Chewy French Macarons

I have a friend who, every so often, brings back delicious French macarons from one of her favorite bakeries in San Francisco. Turns out her least favorite flavors are some of my personal favorites (hazelnut and chocolate orange, to be exact), which means I usually end up with plenty of macarons of my own. They are perfectly chewy with just the right amount of sweetness, and eating a whole box is a relatively easy task.

Recently, I had a craving for macarons — not the bland American version with overbaked shredded coconut (called macaroons), but the French kind, with filling sandwiched between two chewy, melt-in-your-mouth cookies. I scoured the internet for recipes, but finally settled on one from an article in the April/May 2011 issue of Fine Cooking, from pastry chef Joanne Chang.

I think the original recipe, found here (along with a how-to video),  is supposed to yield many cookies, with a much crisper texture than I ended up with. This was probably the result of the substitutions I made in the recipe (I used flour instead of almond flour, which definitely made the cookies much more cookie-like and doughy and less like meringues). However, they did end up chewier, which just made them more to my liking.

I made three types of macaron cookies: vanilla (I didn’t have vanilla bean, so I added extract to the basic recipe), cocoa, and lavender (I added crushed dried lavender blossoms and a syrup made from steeping the blossoms in a small amount of hot water and saturating it with sugar). I paired the vanilla with a chocolate-orange ganache filling (I just used orange extract and it was delicious), the lavender with basic chocolate ganache, and the cocoa with hazelnut-chocolate ganache (bad idea on my part, because the crushed roasted hazelnuts in the filling tasted terrible after a day or two).

The Fine Cooking recipe also gives instructions on other cookie variations (such as almond, sesame, cinnamon, and black pepper), as well as more filling options (lemon curd, rosemary-lemon curd, vanilla buttercream, and espresso buttercream), but it’s pretty easy to experiment and come up with your own flavor twists.

Bon appetit!

chocolate chip cookie dough cupcakes

Chocolate chip cookie dough cupcakes.

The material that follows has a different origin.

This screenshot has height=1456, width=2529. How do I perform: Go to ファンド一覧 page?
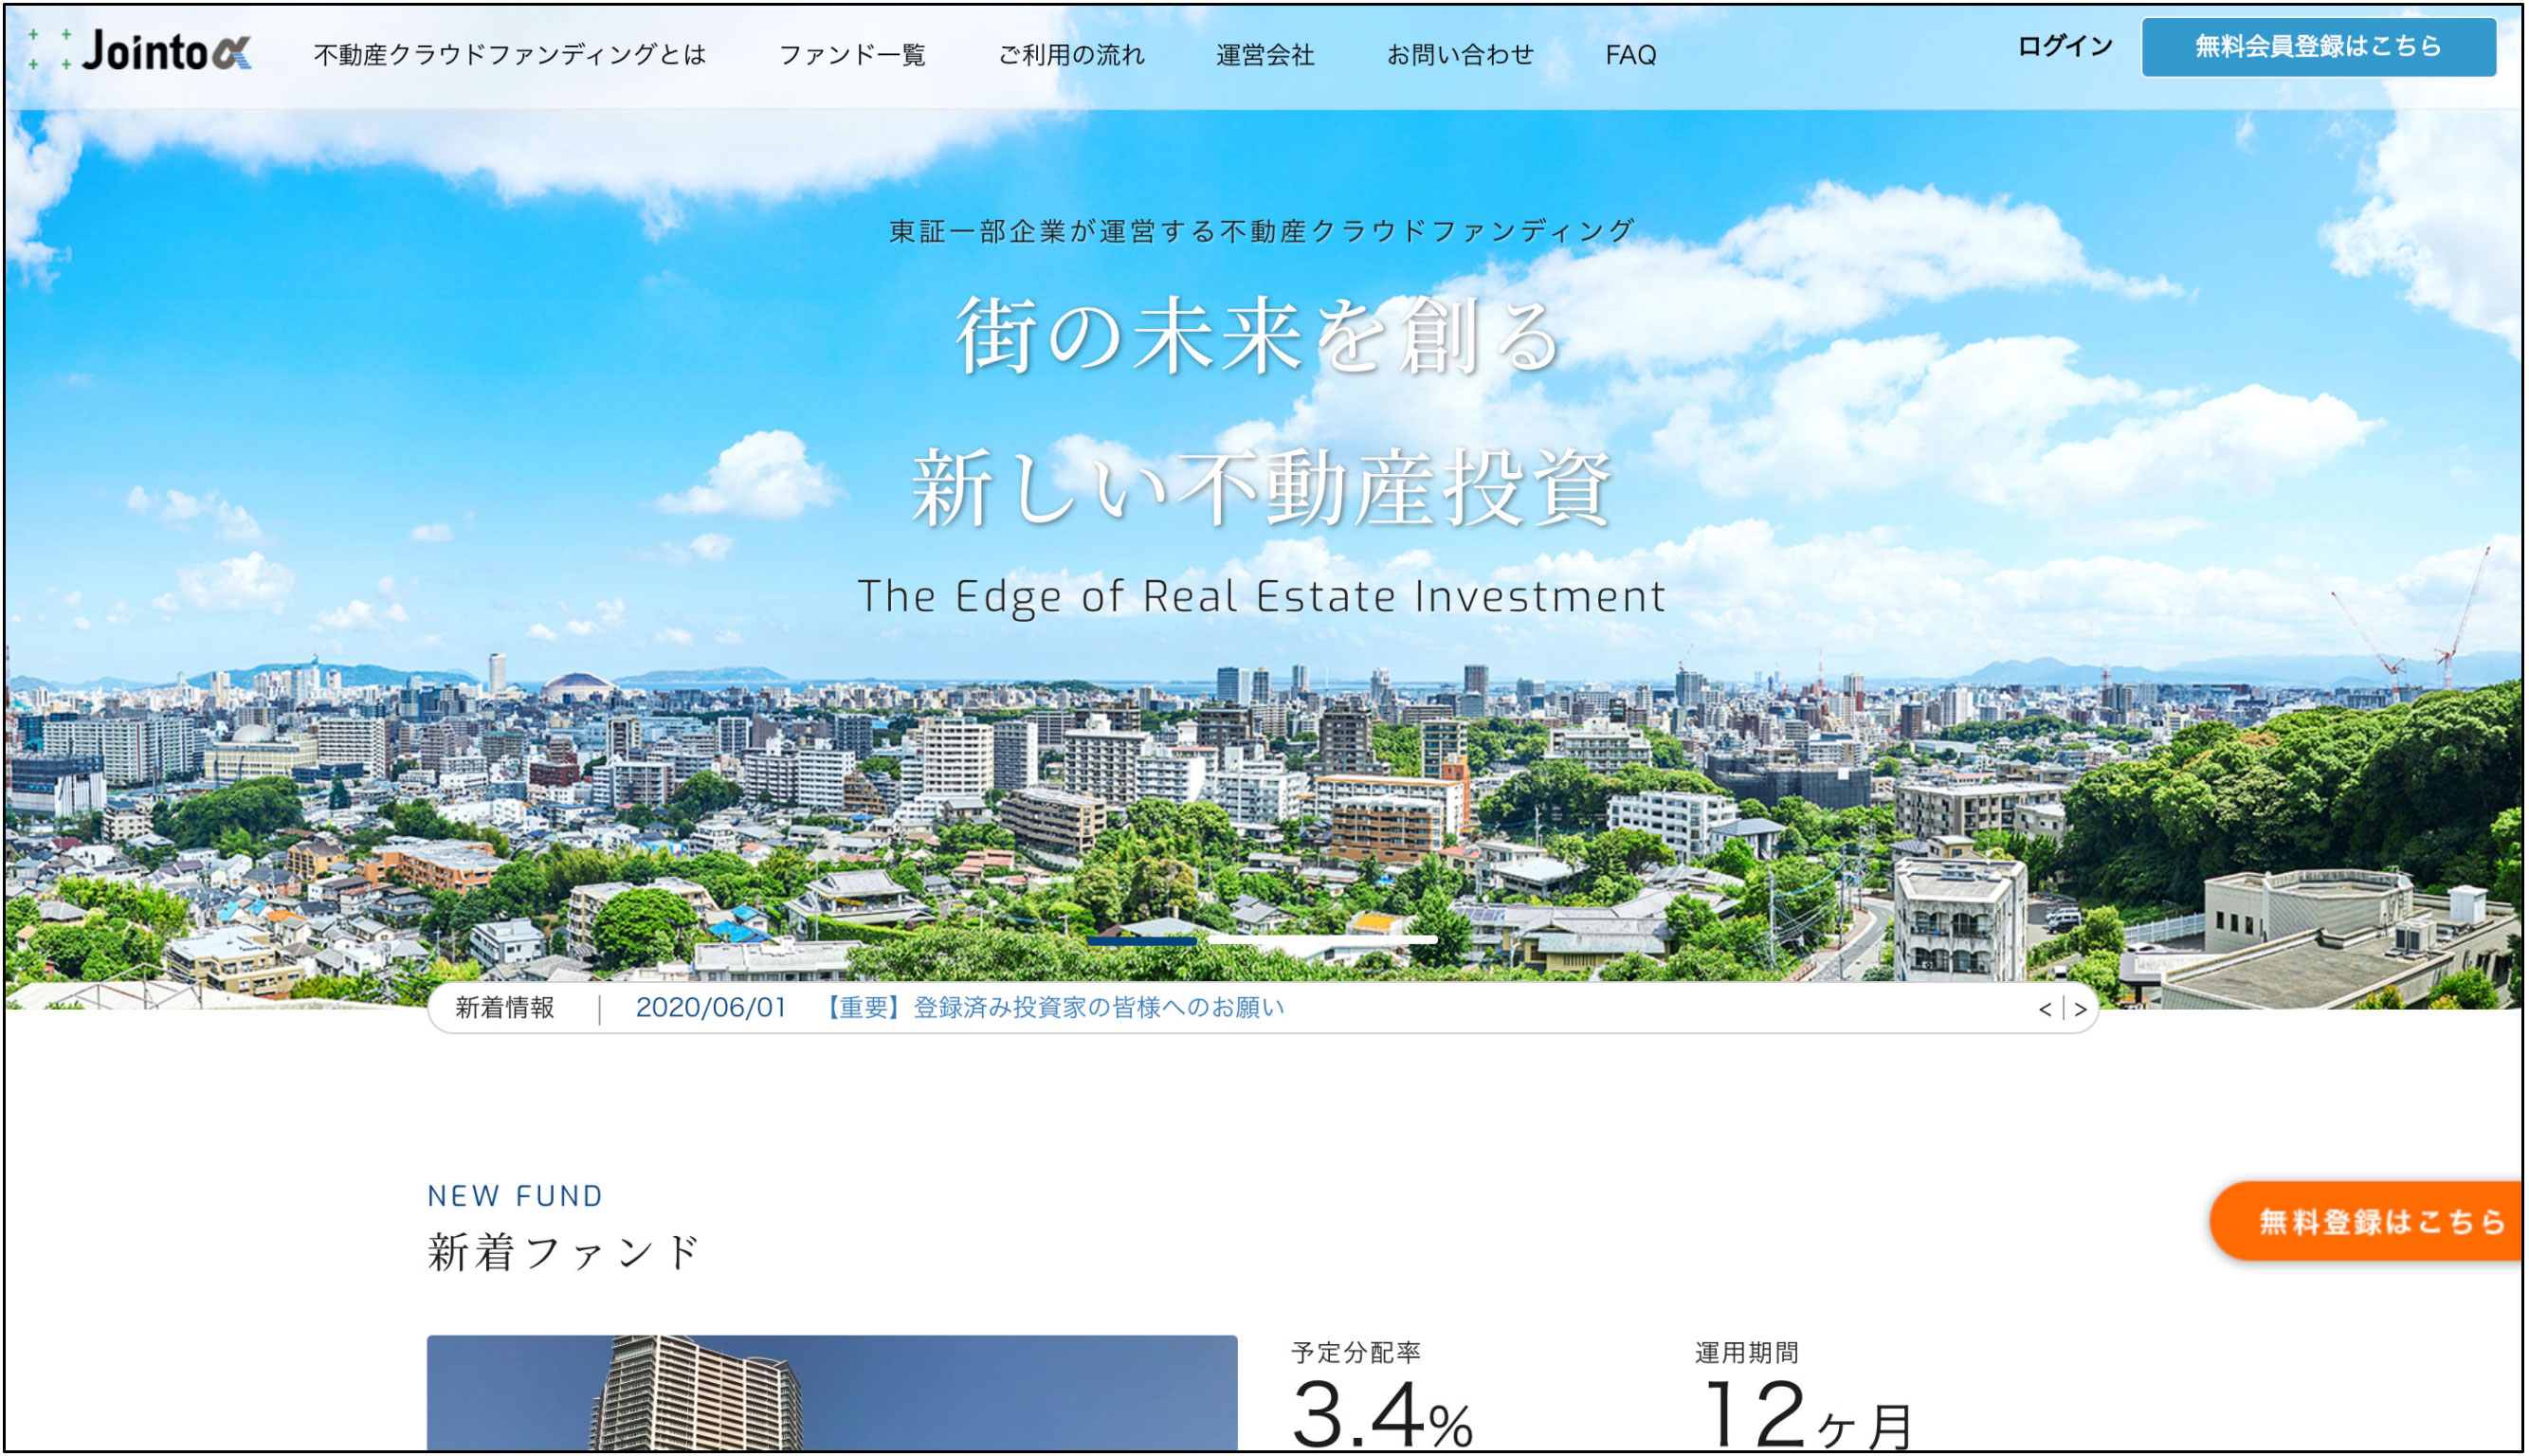pyautogui.click(x=852, y=55)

Try saying that five times fast.

Yeah, it’s a mouthful. No pun intended! (Okay, fine. Pun completely intended. I even spent a good three minutes setting that one up!)

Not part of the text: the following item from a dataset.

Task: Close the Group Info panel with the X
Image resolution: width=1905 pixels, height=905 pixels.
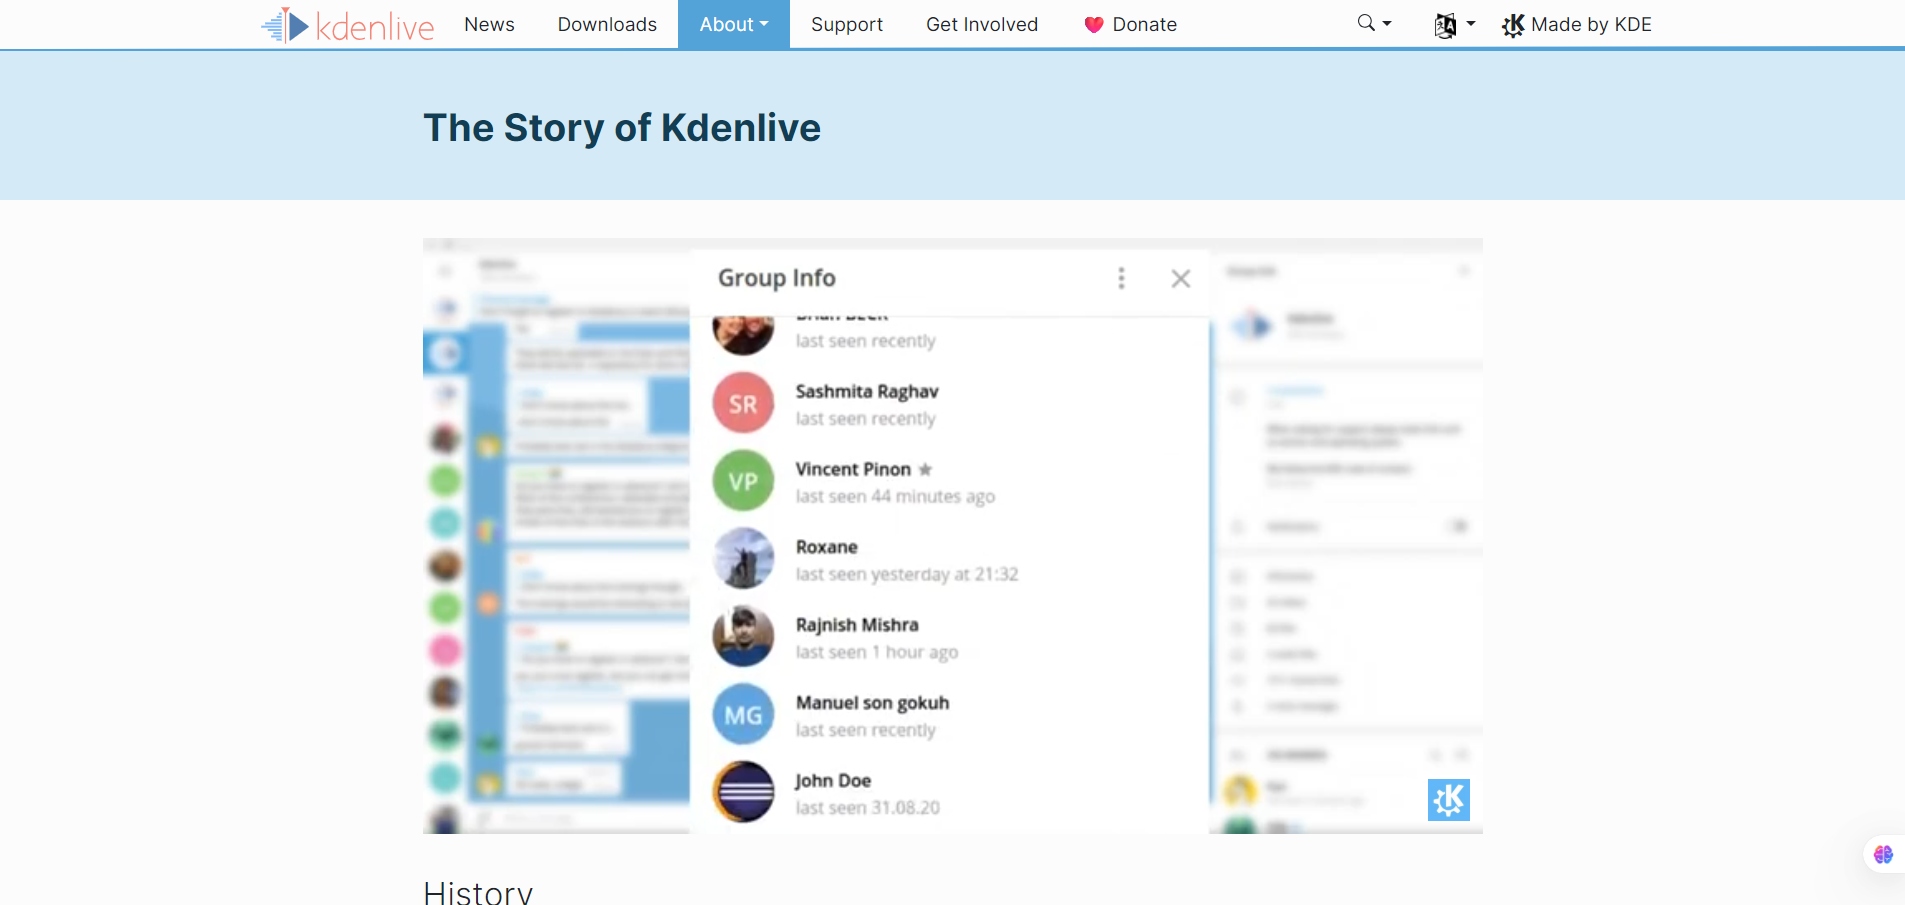Action: [1180, 278]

But seriously, bad jokes aside — these cupcakes are too die for. For some reason, my friends and I all have an incurable obsession with cookie dough. It’s delicious and honestly who wants chocolate chip cookies? The batter is ten times better! (Try saying that five times fast too!) But I digress.

When my friend first proposed the idea of making these, I scoured the blogosphere for a good recipe to try out. Many called for baking the cupcakes first and cutting a hole in the baked cupcake to insert the cookie dough, but I wanted to find a recipe where the dough was actually baked inside the cupcake. I finally came across this recipe on Lovin’ From the Oven. (Well, it’s actually three separate recipes she compiled from various sites. This girl’s a genius!) They are not nearly as beautifully decorated as hers, as I am not skilled (at all!) with piping frosting. I can assure you they tasted heavenly though!

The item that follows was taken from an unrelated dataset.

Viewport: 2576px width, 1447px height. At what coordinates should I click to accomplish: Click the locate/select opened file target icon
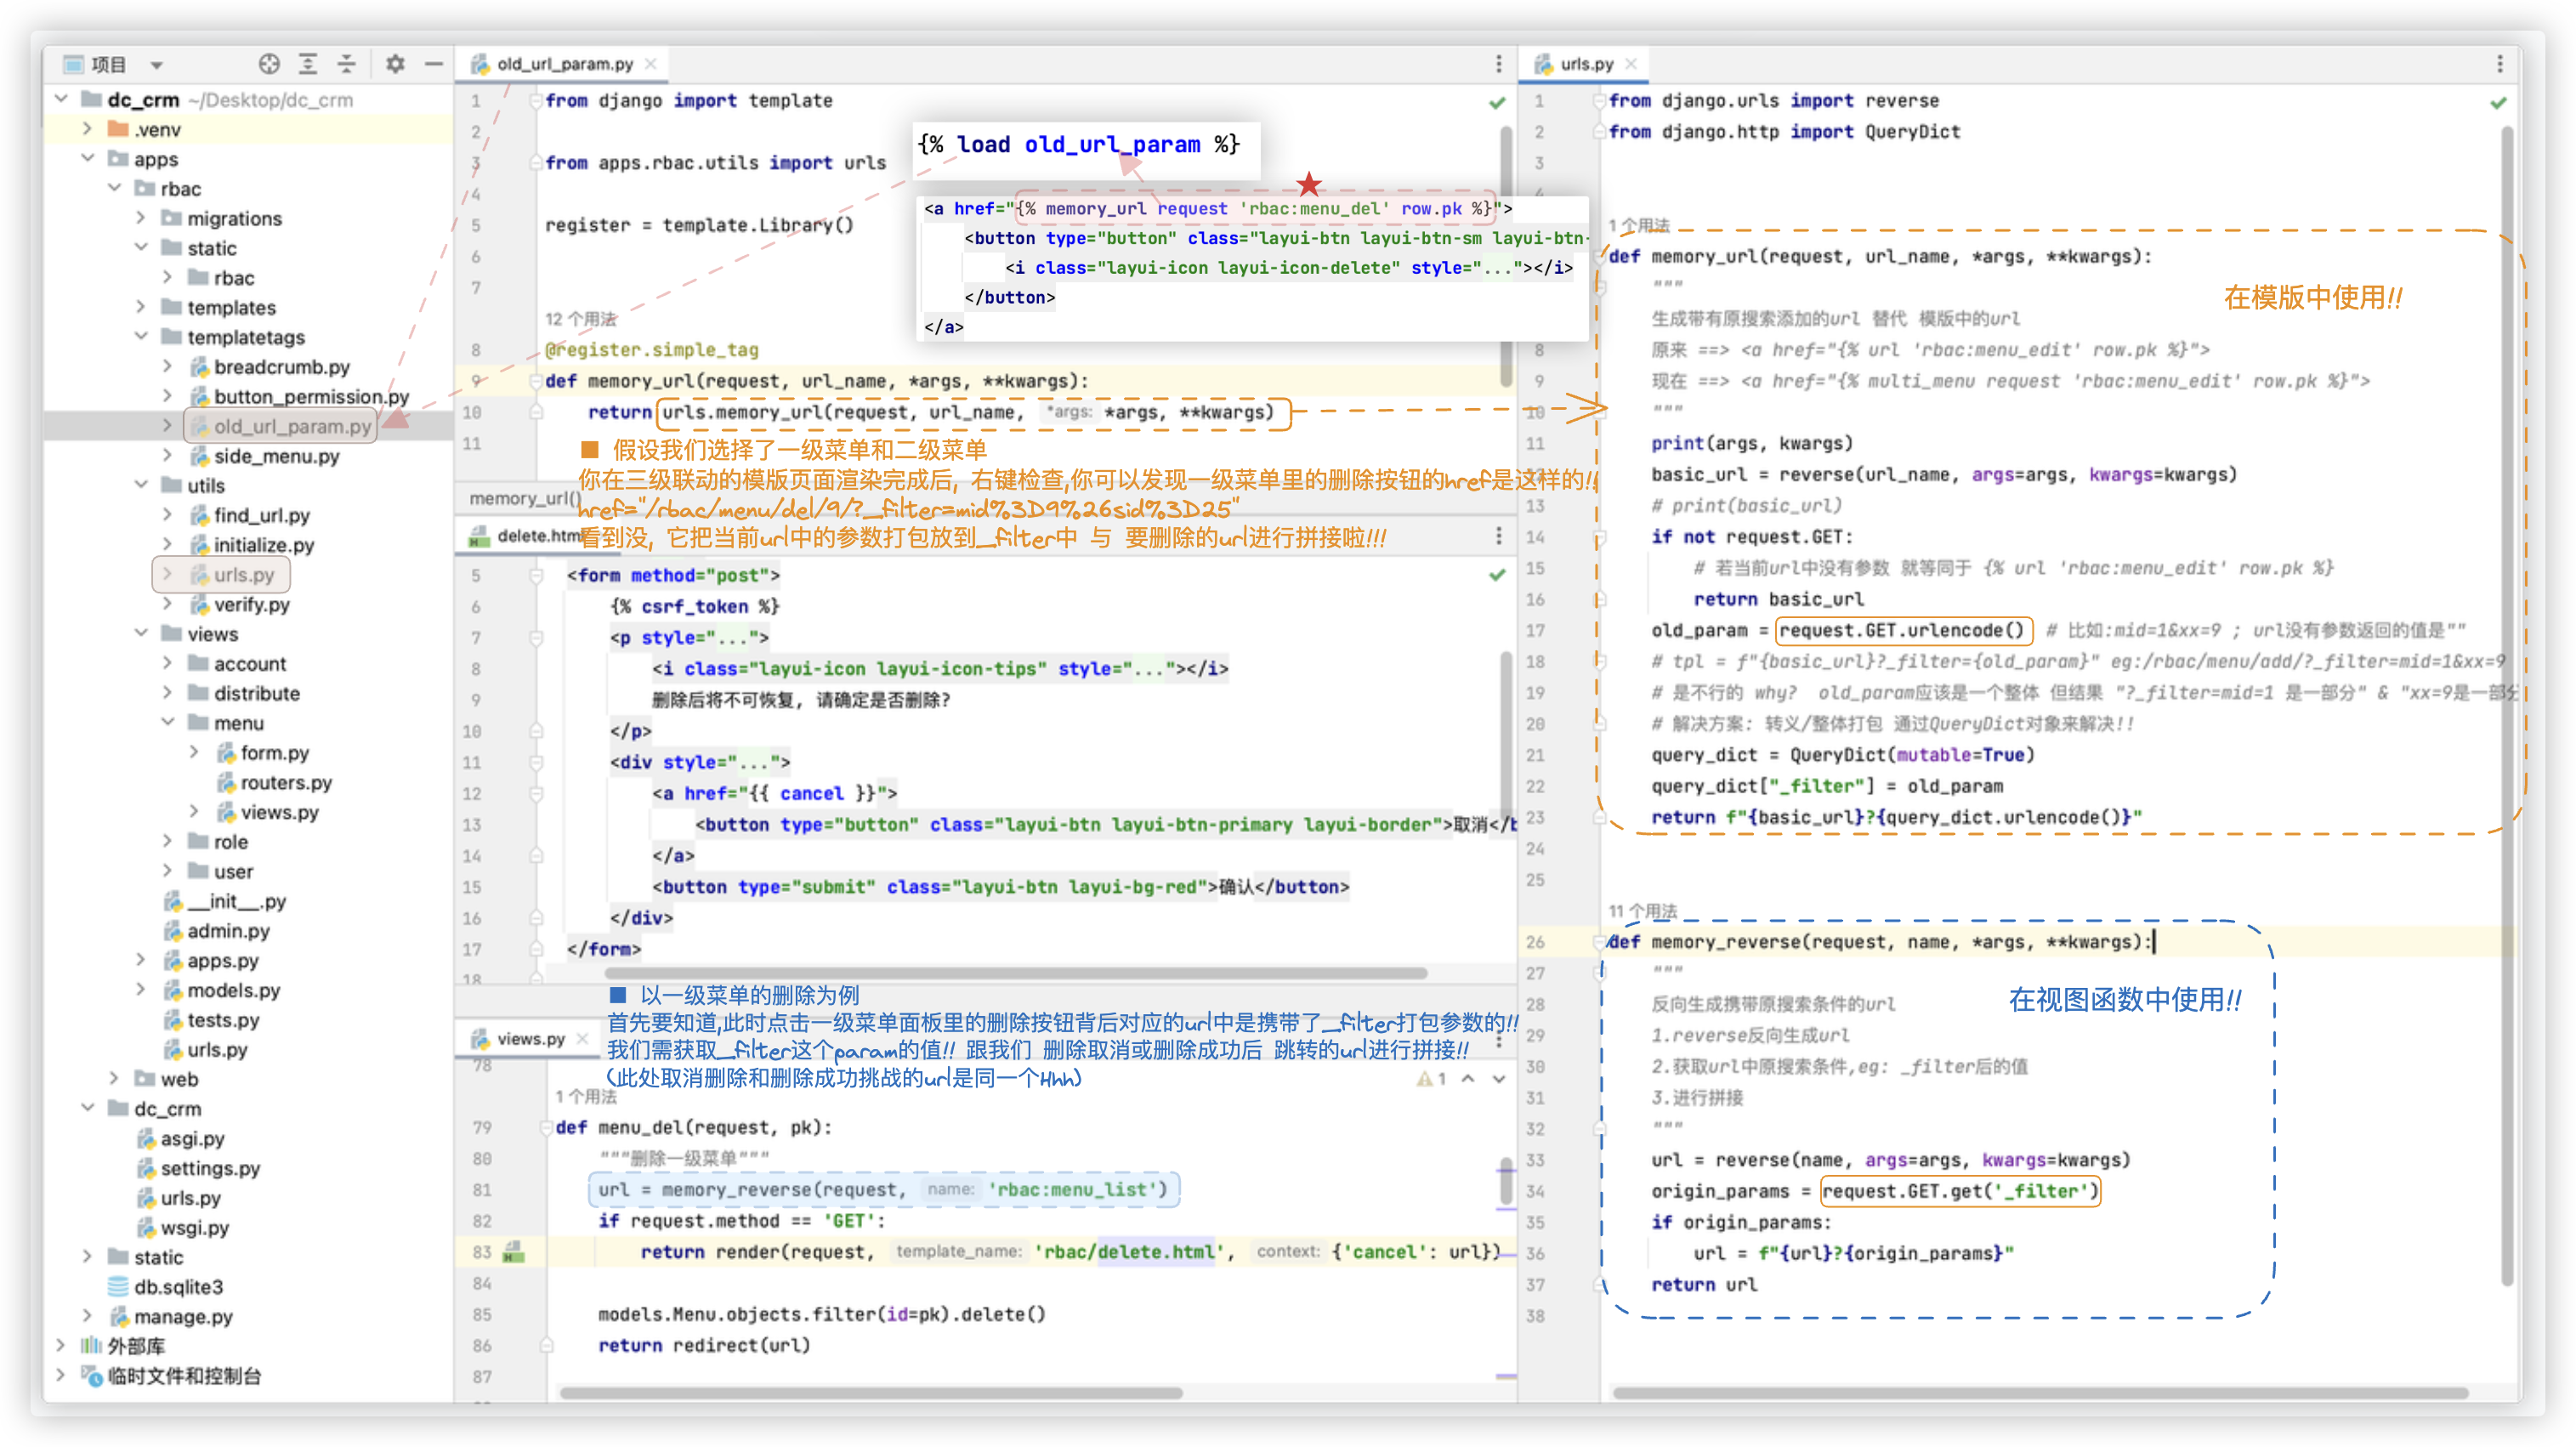click(x=269, y=64)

I used these adorable cupcake holders, which you can’t really make out on the finished cupcake. If you doubled the holders, though, I’m sure you would be able to see the pattern clearly.

You can see the cookie dough center here (although it blends in with the cake somewhat). I would recommend using mini chocolate chips if you can, as the larger chips can be a bit much. Also, the frosting is divine. A little sweet, but it balances the cupcake quite nicely and is fluffy and has the perfect subtle hint of cookie dough. Don’t skimp on this stuff!

The recipe I used was for 12 cupcakes, so I doubled all the ingredients to make 24. You will want to make the eggless cookie dough (for the filling and in the frosting) the night before. With the doubled recipe, I set aside about 3/4 cup — 1 cup dough (if you want a stronger cookie dough flavor use more) for the frosting and put that in the fridge. I then added the chocolate chips to the batter and rolled out 24 balls of dough and put those in the freezer overnight. You have to make sure they’re frozen before you make these, otherwise they’ll bake in the oven if they’re not cold enough!

Another thing I found was that I had a lot of extra cupcake batter (because the dough balls in the cupcakes displace some of the batter) and plenty of frosting (perhaps from doubling the recipe?) so if you want to make more cupcakes, make a little extra cookie dough and you’ll probably get 5-10 more, depending on how much batter you put in the cupcake holders.

These cupcakes require a little extra work than your run-of-the-mill chocolate and vanilla treats, but they are well worth the effort!